#### TEXT SECTION:
++++
R Gopalakrishnan*
*The writer is an author. His latest book, JAMSETJI Tata—powerful learnings for corporate success, coauthored with Harish Bhat, was published in July 2024. His ID is rgopal@themindworks.me
India and China have had close people-to-people relationships for centuries. Chanakya and Sun Tzu were approximate contemporaries, though one hundred years apart! India has historically been best at relationship-building with other nations through travel, trade and thought. The three Ts were strong glues. The Tea and Horse Road carried a flourishing trade. The spread of Buddhism had a mercantile streak (Devdutt Patnaik, New Indian Express, 20 April 2025). This newspaper carried a relevant article just last week about a syncretic vision to heal our divided world (New Indian Express, 1st June).
When a truncated India encountered a unified China in the 1950s, the frontier politics of British India opened differences. Differences are under eight decades old after centuries of soft power influences both ways. Over the coming decades, there is potential benefit if Chanakya and Sun Tzu can work together through business. For two large neighbours, that is worthwhile.
A business perspective
My experience of China is only through business. Trade, travel, and thoughts bring people together.
A young Jamsetji Tata, founder of Tata, went for training to Shanghai around 1860. On my first visit in 2009, I learned that Avan Villa at 458, Wulumuqi North Road in Shanghai was owned by Bejan Dadabhoy Tata, a distant uncle of JRD Tata. As a Tata Director, I visited a subsidiary called NTACO in the Jingning Industrial Economic Zone near Nanjing, making plastic injection-molded automotive components. I also attended the inauguration of NTACO’s second unit near Changshu in 2015; and later, a third company was set up to trade in automotive components. Tata in China has annual revenues of USD 8 billion and employs thousands through Tata Consultancy, Jaguar Land Rover, TACO, Tata Technologies, and Tata International. A joint venture, Chery-JLR Automotive, manufactures cars in Changshu.
Relationships
Tibet is claimed by China to have been part of them until the fall of the Qing around 1911. Therefore, in 1950, China took over Tibet. The role of India in extricating the Dalai Lama India to India caused tension with China. In 1962, China and India fought a Himalayan war. Since then, there have been skirmishes and periodic tensions, leading up to the clashes in 2021 in the Galwan Valley. For six decades now, India and China have viewed each other with suspicion.
In 2007, Professor Tarun Khanna of Harvard Business School felt that the opening of the Nathu La pass in Tibet reactivated the world’s highest customs point for trade between India and China (China + India: The Power of Two, Harvard Business Review, December 2007).
++++
#### INFORMATION PROVIDED:
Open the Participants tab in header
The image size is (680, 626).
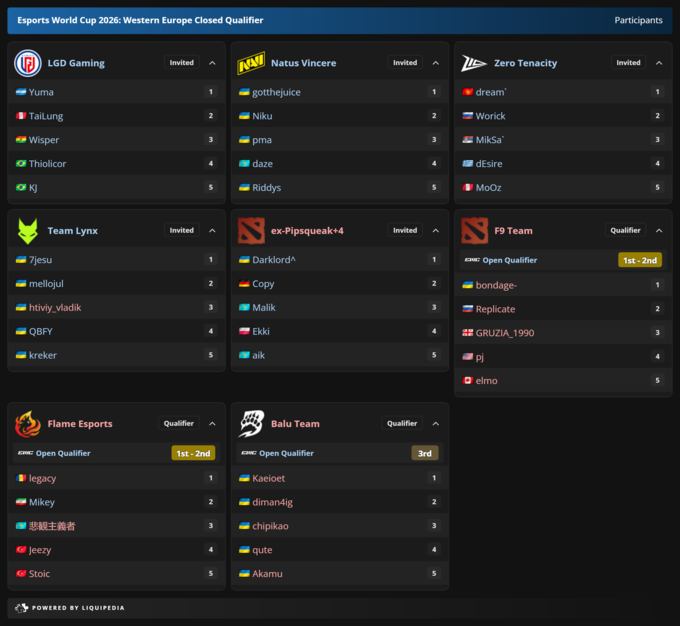pos(638,20)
++++
#### TASKS TO PERFORM:
a – In the India–China article, copy the passage between "R Gopalakrishnan*" and "Express, 1st June).", inclusive.
b – Name every Tata business that the India–China article gives as employing people in China.
c – Answer these questions on the India–China article:
(i) In what month and year was the writer's latest book published?
(ii) To which city did a young Jamsetji Tata go for training around 1860?
(iii) In what year did China and India fight a Himalayan war?

#### SOLUTIONS IN ORDER:
a –
R Gopalakrishnan*
*The writer is an author. His latest book, JAMSETJI Tata—powerful learnings for corporate success, coauthored with Harish Bhat, was published in July 2024. His ID is rgopal@themindworks.me
India and China have had close people-to-people relationships for centuries. Chanakya and Sun Tzu were approximate contemporaries, though one hundred years apart! India has historically been best at relationship-building with other nations through travel, trade and thought. The three Ts were strong glues. The Tea and Horse Road carried a flourishing trade. The spread of Buddhism had a mercantile streak (Devdutt Patnaik, New Indian Express, 20 April 2025). This newspaper carried a relevant article just last week about a syncretic vision to heal our divided world (New Indian Express, 1st June).

b –
Tata Consultancy
Jaguar Land Rover
TACO
Tata Technologies
Tata International

c –
(i) July 2024
(ii) Shanghai
(iii) 1962